This is not a reference architecture. It’s a mental exercise to show how you might handle storing data depending on its type. Always make sure that the storage solution you choose fits your specific scenario.

Excercise 4

Generate Test Data

In this step, we create a Python script that generates realistic appliance data, stores it in SQLite for full product details, and in Qdrant for fast vector search.

The workflow is:

Setup: Connect to SQLite and Qdrant, probe the embedding model in Ollama to get the vector size, and Create a matching Qdrant collection and an SQLite table.
Generate Records: Using predefined templates, generate 10000 dummy-definitions of an appliance. Each record includes attributes like appliance type, manufacturer, year, features, and a detailed description generated from templates; descriptions are passed to the embedding model to produce numerical vectors.
Store Data in Batches: Store full records in SQLite and the corresponding embeddings with selected metadata in Qdrant. Data is processed in batches to avoid memory issues and improve performance and each batch is embedded and inserted into both storages.

By the end, we have:

A SQLite database holding rich appliance descriptions and structured attributes.
A Qdrant collection with embeddings and key metadata, ready for semantic search.

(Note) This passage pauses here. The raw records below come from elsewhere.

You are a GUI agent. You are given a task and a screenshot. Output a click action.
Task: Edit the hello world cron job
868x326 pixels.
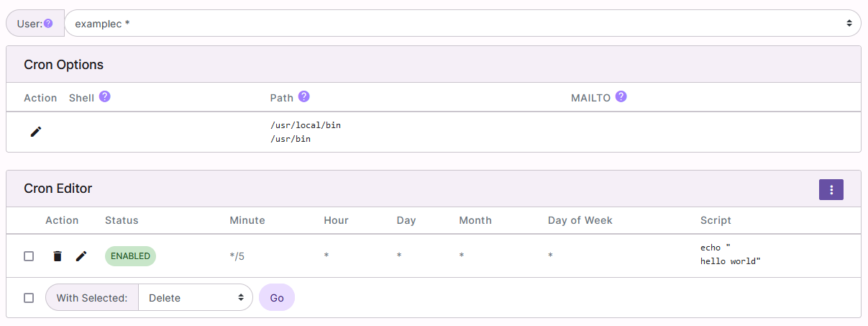(x=81, y=256)
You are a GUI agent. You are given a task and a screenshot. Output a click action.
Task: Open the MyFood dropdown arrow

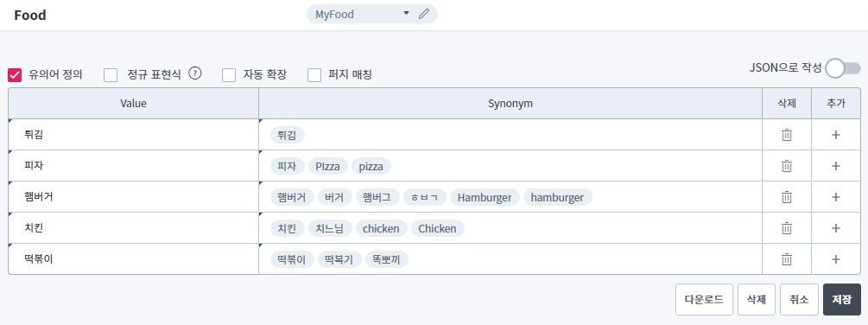click(x=406, y=13)
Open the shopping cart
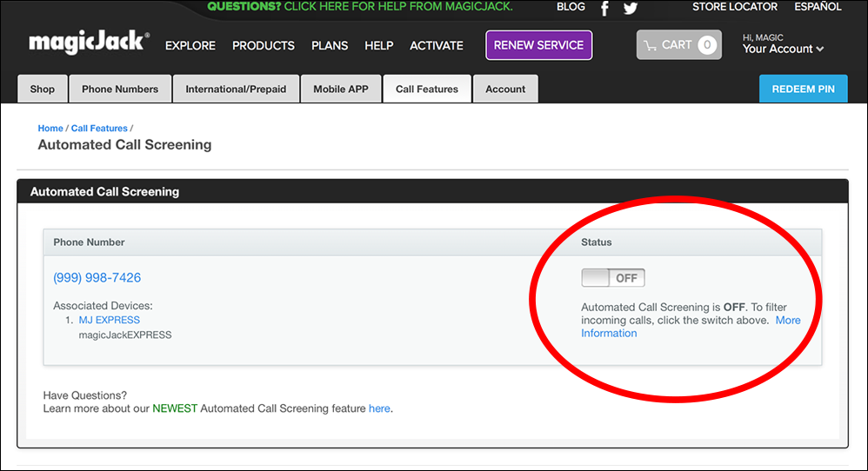868x471 pixels. tap(678, 45)
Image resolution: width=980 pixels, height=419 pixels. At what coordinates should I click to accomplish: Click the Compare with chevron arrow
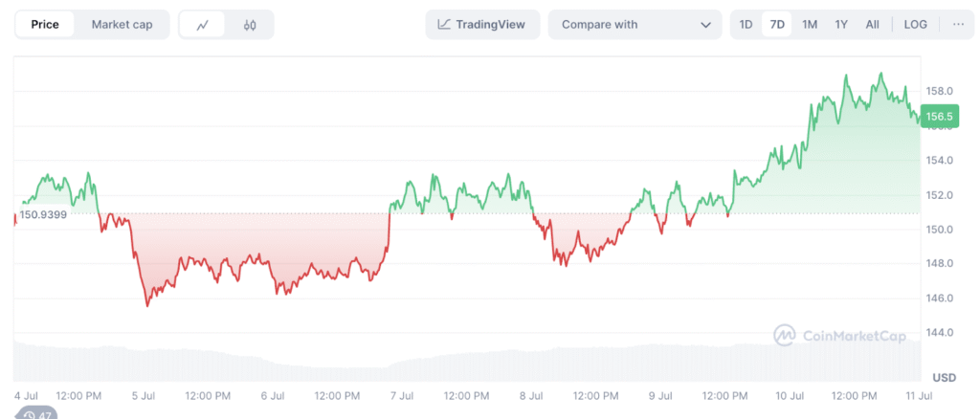coord(706,25)
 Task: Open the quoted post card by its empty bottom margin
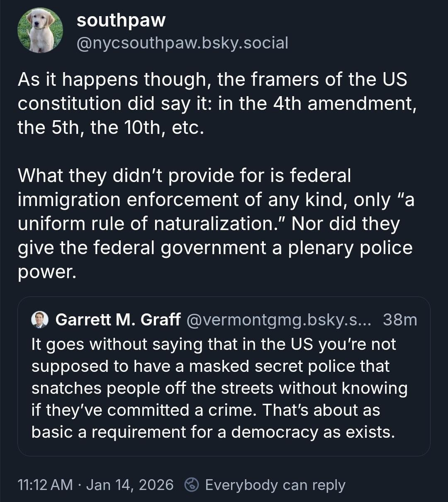coord(224,449)
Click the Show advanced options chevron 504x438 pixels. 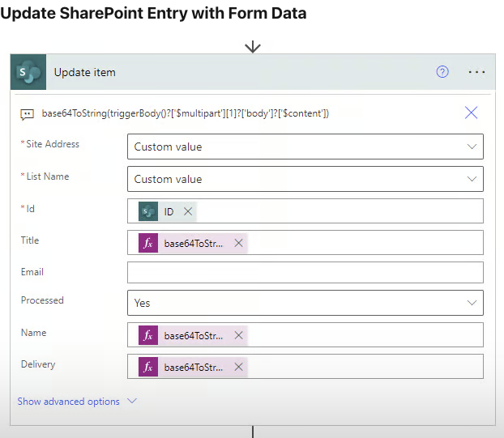pos(132,401)
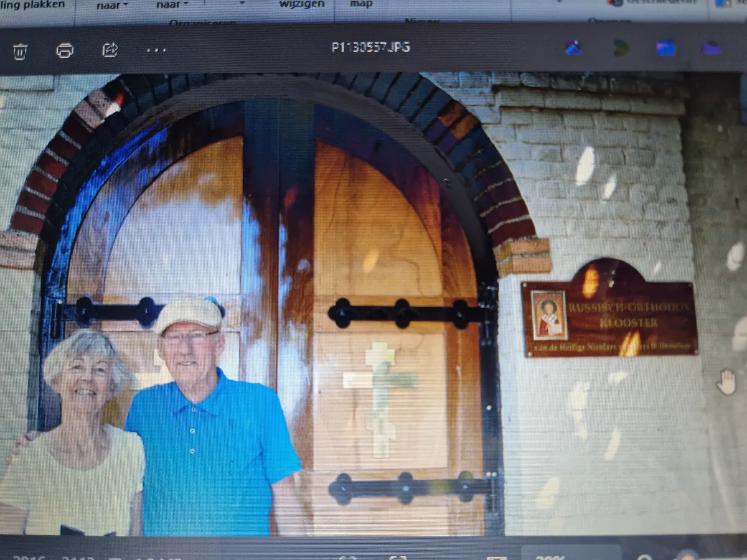Click the green-yellow app icon in viewer toolbar
The image size is (747, 560).
(x=620, y=48)
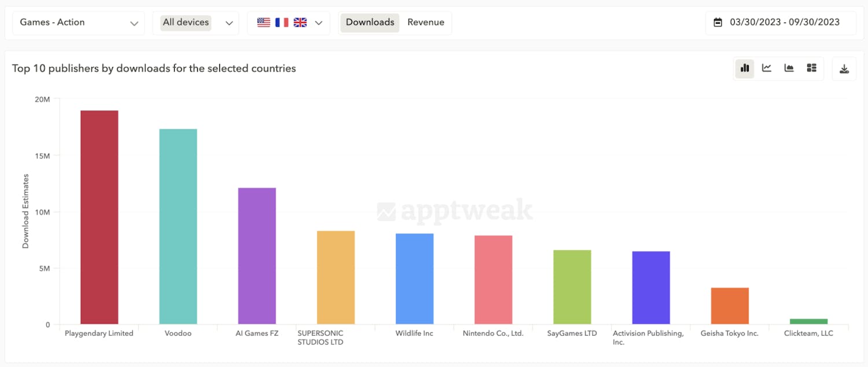Viewport: 868px width, 367px height.
Task: Deselect the UK flag filter
Action: tap(300, 22)
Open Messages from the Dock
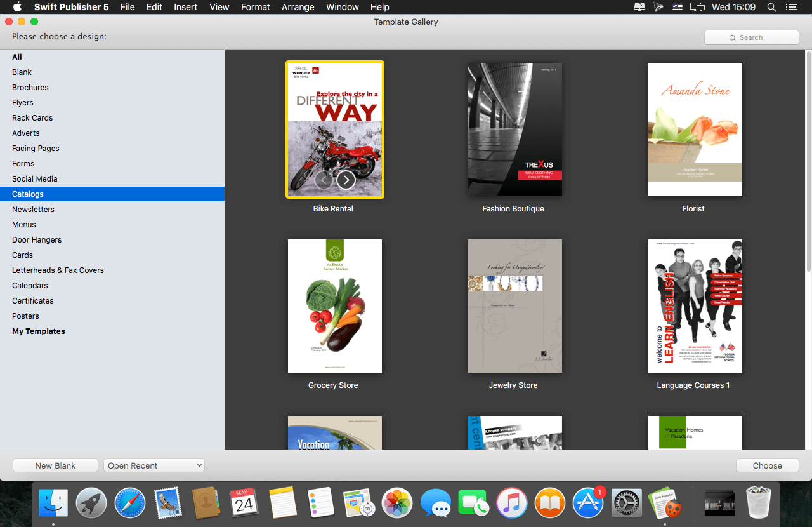Screen dimensions: 812x527 pos(435,502)
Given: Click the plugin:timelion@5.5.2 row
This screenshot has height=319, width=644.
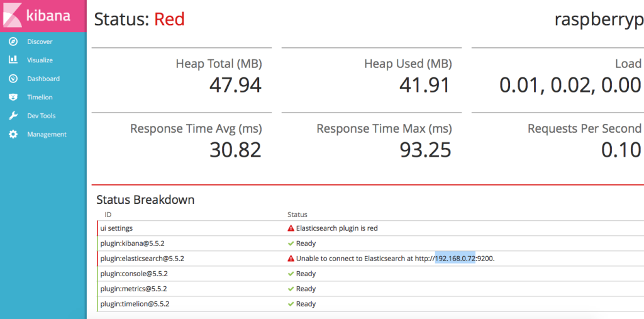Looking at the screenshot, I should 135,304.
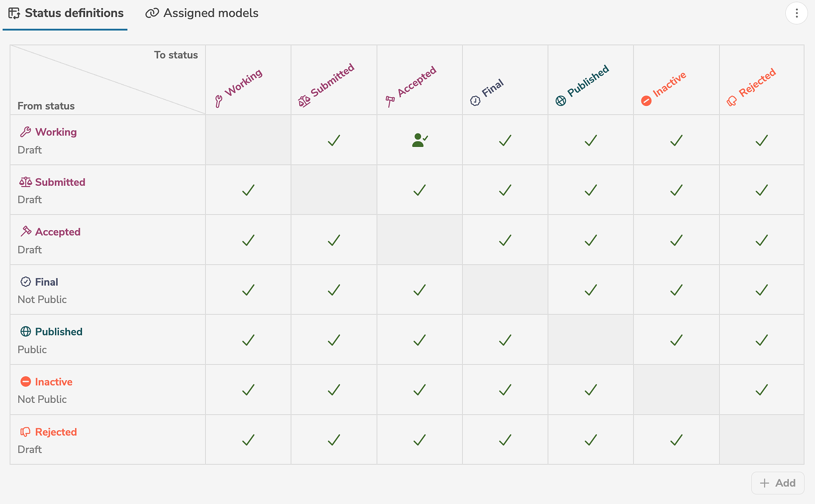Image resolution: width=815 pixels, height=504 pixels.
Task: Click the gavel icon beside Accepted status row
Action: coord(25,232)
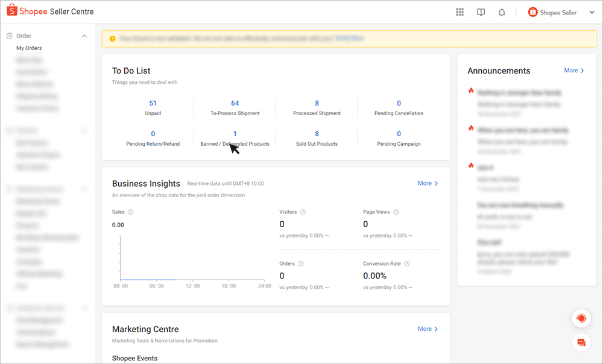The width and height of the screenshot is (603, 364).
Task: Open the Seller Education Hub book icon
Action: point(481,11)
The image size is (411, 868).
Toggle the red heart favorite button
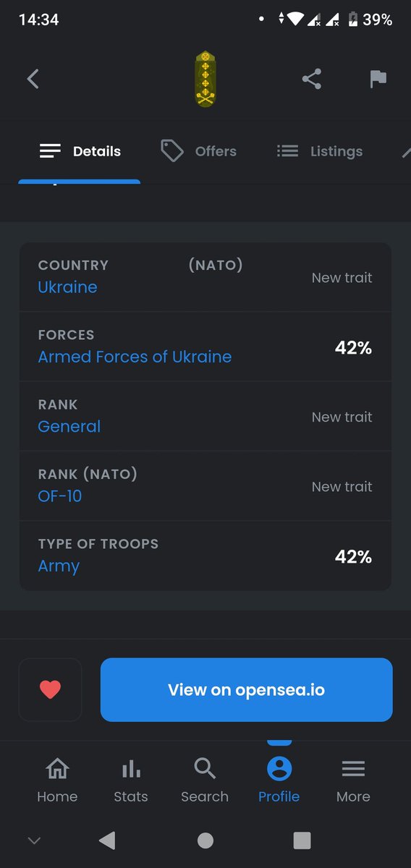pos(50,689)
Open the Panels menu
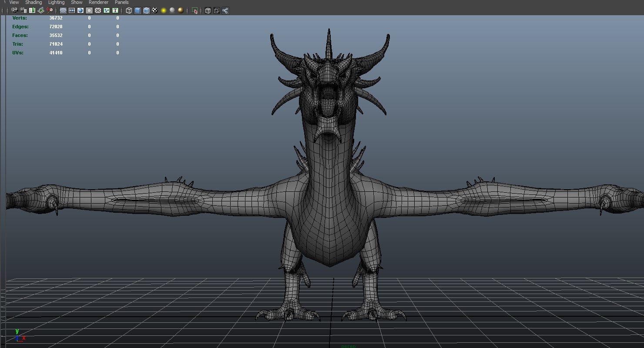The image size is (644, 348). pyautogui.click(x=122, y=3)
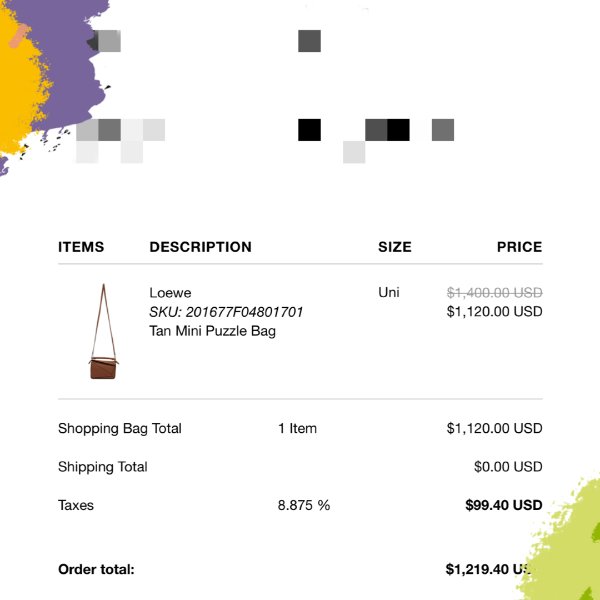Click the discounted $1,120.00 USD item price
600x600 pixels.
(494, 312)
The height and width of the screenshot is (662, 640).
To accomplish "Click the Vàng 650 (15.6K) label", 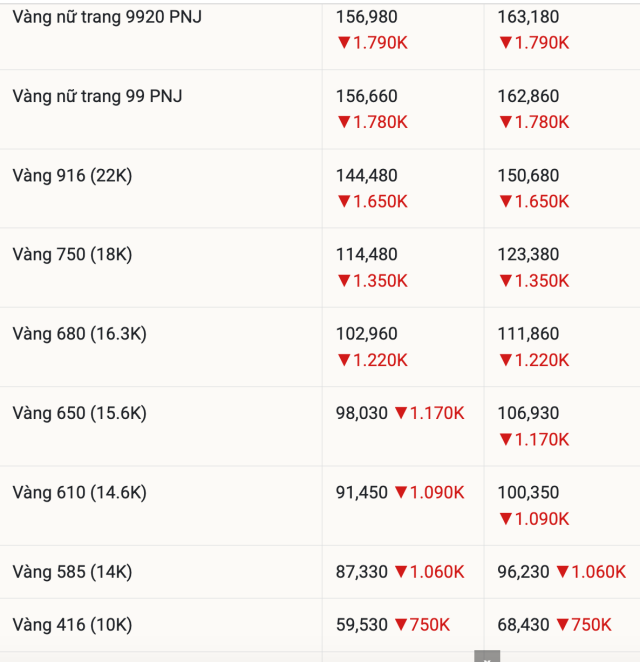I will [79, 413].
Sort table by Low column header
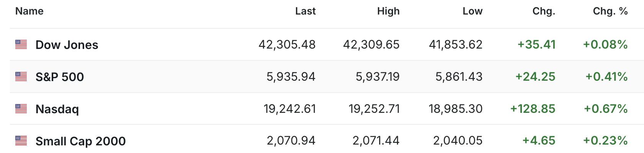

create_data.py (Using SQLite)
#!/usr/bin/env python3
import random
import uuid
import sqlite3
import ollama
from qdrant_client import QdrantClient
from qdrant_client.models import Distance, VectorParams, PointStruct
from tqdm import tqdm

# ---- Init ----
print("Initializing connections...")
client = QdrantClient(url="http://localhost:6333")
db = sqlite3.connect('/Users/kradecki/data/sqlite/appliances.db')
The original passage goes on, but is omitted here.